The rapid proliferation of digital data in the research landscape has underscored the critical need for sustainable data curation strategies, especially regarding the long-term preservation of valuable datasets. Research data repositories, as key infrastructures for data stewardship, face mounting challenges in determining which datasets should be preserved for future reuse, validation, and scientific advancement. Given the constraints of storage, funding, and technical resources, not all data generated by research activities can or should be preserved indefinitely. Consequently, defining rigorous, transparent, and contextually appropriate evaluation and selection criteria has emerged as a vital concern within the broader scope of research data management (RDM) and digital curation.
This study aims to identify and categorize the key criteria used to evaluate and select research data for long-term preservation in repositories. By conducting a systematic review of existing literature and practices, it seeks to offer a conceptual framework that supports repository managers, librarians, archivists, and data stewards in making informed and consistent decisions about what data to retain. The research further addresses the implications of these criteria on policy development, data sharing, and FAIR data principles (Findable, Accessible, Interoperable, and Reusable). Ultimately, the study contributes to improving data lifecycle management strategies and ensuring that preserved data retains its scientific, legal, ethical, and cultural value.
Methods and Material
This research adopted a qualitative content analysis approach based on a systematic literature review. The primary goal was to identify, classify, and synthesize the evaluation and selection criteria applied by data repositories in preserving research data. The review focused on peer-reviewed journal articles, white papers, policy documents, and institutional guidelines published between 2000 and 2024. Major databases such as Scopus, Web of Science, ScienceDirect, and Google Scholar were searched using combinations of keywords including "research data preservation," "data selection criteria," "data curation," and "digital repositories."

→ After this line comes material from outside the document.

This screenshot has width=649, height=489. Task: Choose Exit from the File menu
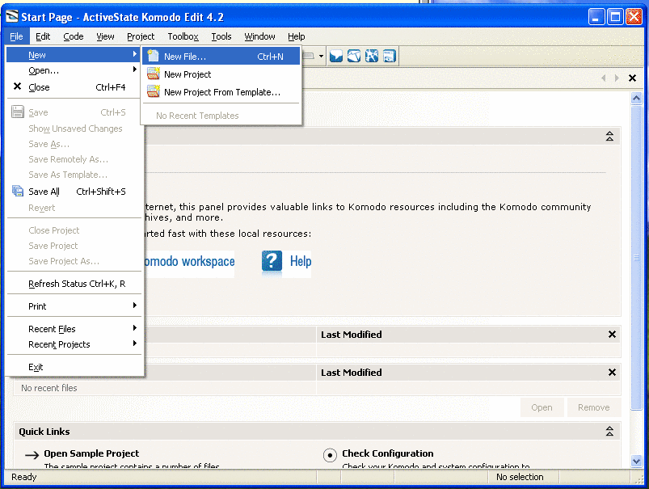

Inclusion criteria for the literature involved the presence of explicit or implicit discussion on the assessment or selection of research data for long-term storage, including frameworks, models, or institutional case studies. A total of 67 relevant documents were identified and analyzed. Through iterative coding and constant comparison, the evaluation criteria were distilled into several thematic clusters, such as scientific value, legal and ethical considerations, technical characteristics, economic feasibility, data usability, and policy alignment.
Resultss and Discussion
The findings of this study, based on a systematic review of the literature and a meta-synthesis of previous studies, identify a comprehensive set of criteria and components for evaluating and selecting research data for retention in data repositories. These criteria are categorized into eight main components: data preparation, data quality, physical conditions and technical features, metadata management and features, ethical principles of data, document-related criteria, compliance with FAIR principles, and repository policies and issues.

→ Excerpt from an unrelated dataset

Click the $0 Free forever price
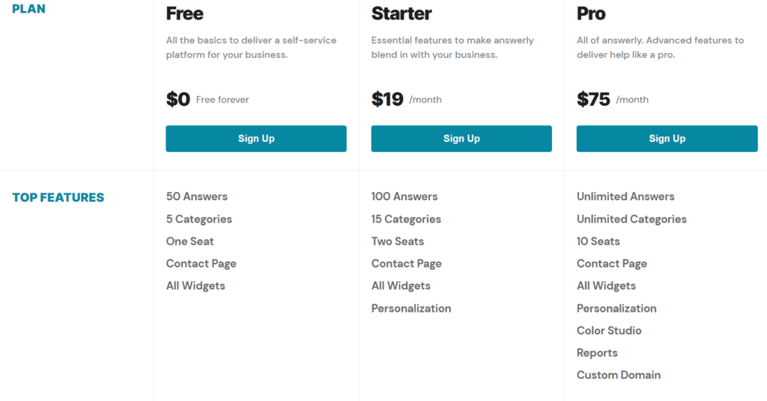This screenshot has width=767, height=401. [207, 99]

In the “Data Preparation” component, indicators such as data cleaning, data scale, presence of missing data, and evaluation of survey biases are highlighted. This component emphasizes the necessity of eliminating errors and inconsistencies, assessing the scale of data, and addressing missing values. It also stresses the importance of identifying and evaluating biases in survey data, such as sampling errors, non-response, and other confounding factors.
The “Data Quality” component includes indicators such as accuracy, reliability, completeness, validity, documentation of limitations, and timeliness of data. Accuracy and correctness of information must be carefully assessed, and data reliability should be evaluated based on how the data was produced and analyzed. Completeness refers to the presence of all necessary elements in the dataset, and validity relates to the soundness of data collection tools and the extent to which findings reflect reality. Acknowledging study limitations helps clarify weaknesses, and up-to-date data are valued for their relevance in terms of collection time.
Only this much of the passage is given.